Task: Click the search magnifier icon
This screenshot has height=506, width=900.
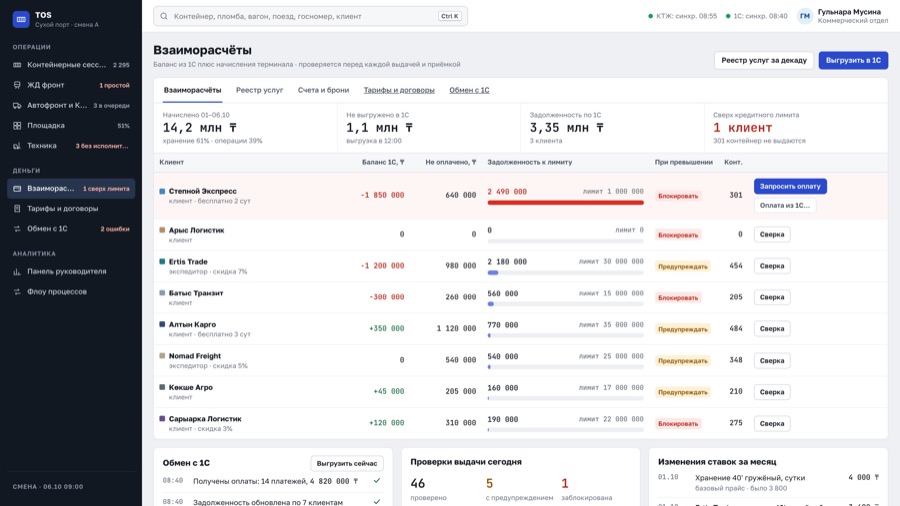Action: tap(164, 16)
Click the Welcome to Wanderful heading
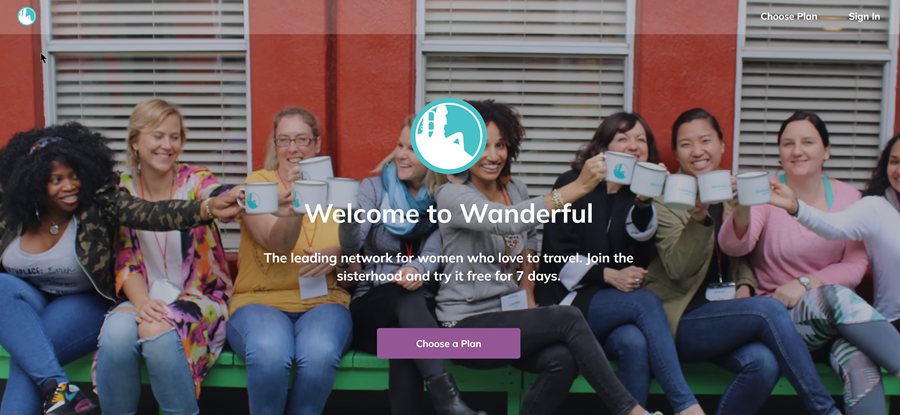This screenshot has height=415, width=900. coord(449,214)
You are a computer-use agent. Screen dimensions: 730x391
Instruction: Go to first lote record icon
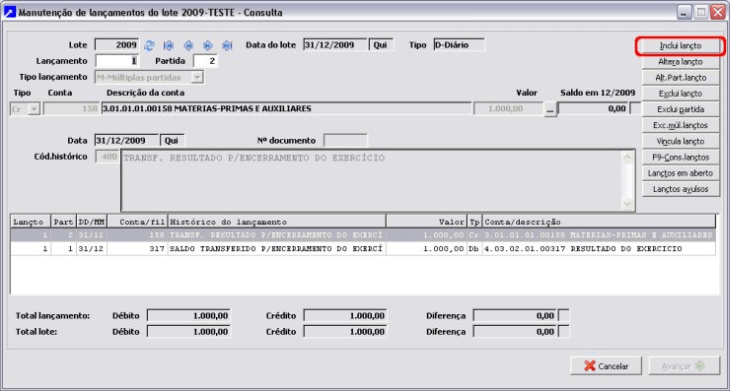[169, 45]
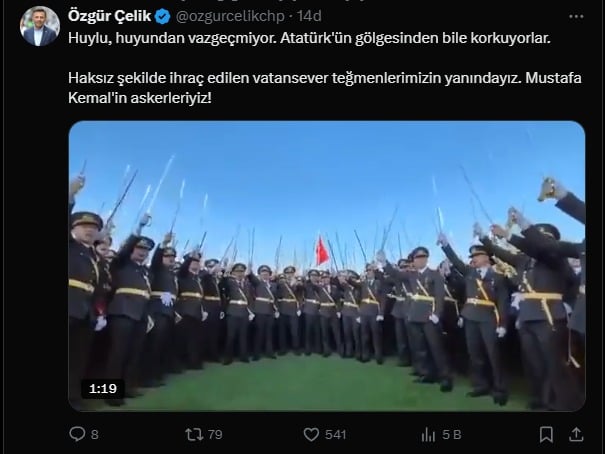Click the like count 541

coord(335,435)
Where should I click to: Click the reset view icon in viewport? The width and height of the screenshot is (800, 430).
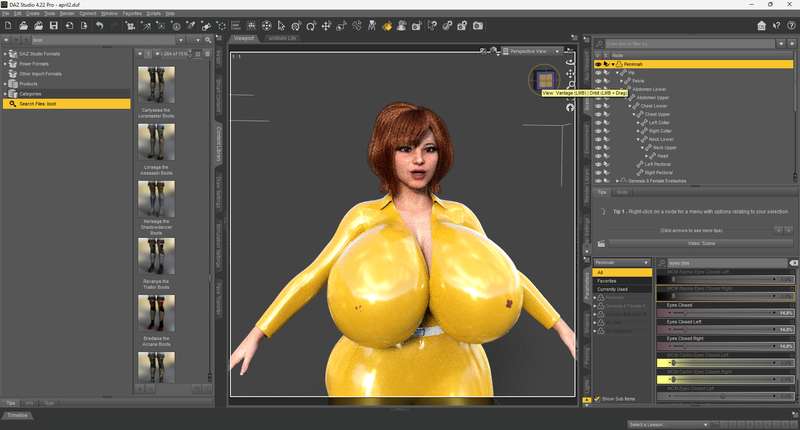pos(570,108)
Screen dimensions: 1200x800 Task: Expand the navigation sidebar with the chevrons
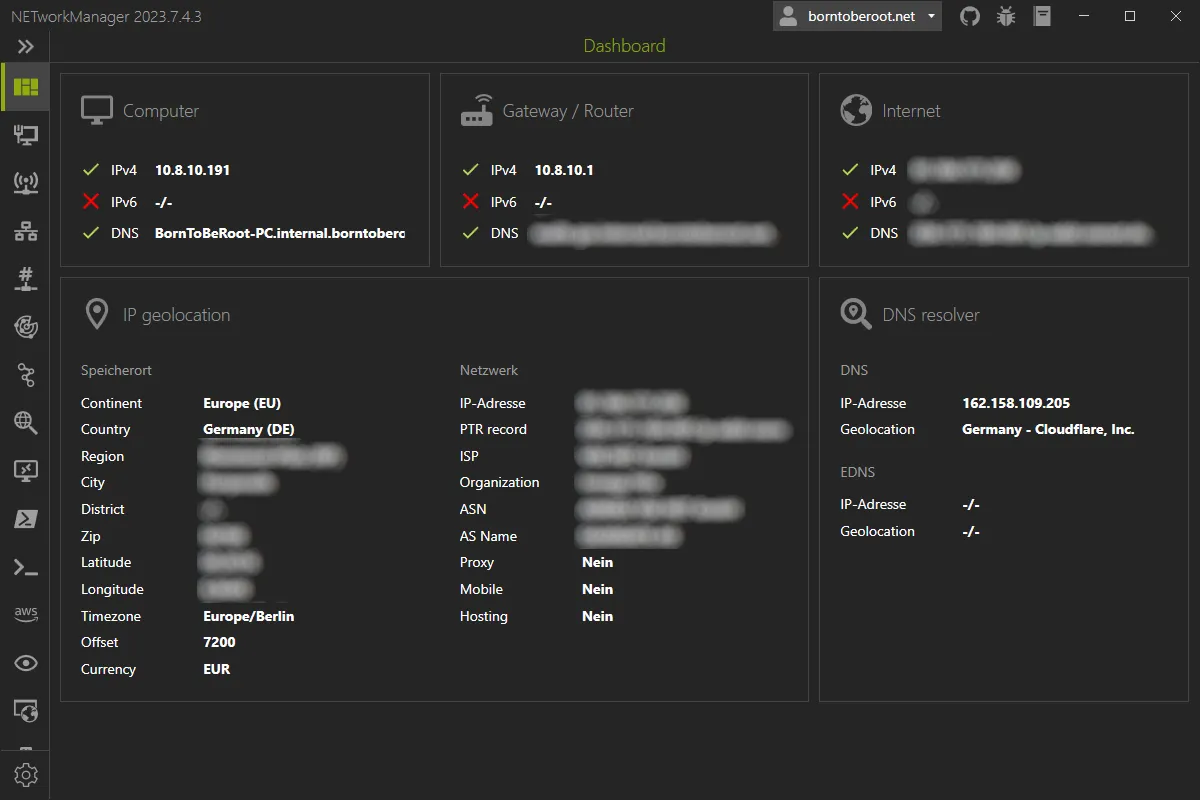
══════════
■ What you need to do
The reply should consist of the listing restated word for word, with its pictures removed.

■ Expected output
Task: Click the search magnifier icon
This screenshot has height=506, width=900.
Action: tap(164, 16)
Click the Welcome to Wanderful heading
This screenshot has height=415, width=900. coord(449,214)
You are a computer-use agent. Screen dimensions: 730x391
Instruction: Go to first lote record icon
[169, 45]
Click the like count 541

coord(335,435)
Where should I click to: Click the reset view icon in viewport? The width and height of the screenshot is (800, 430).
pos(570,108)
Screen dimensions: 1200x800 Task: Expand the navigation sidebar with the chevrons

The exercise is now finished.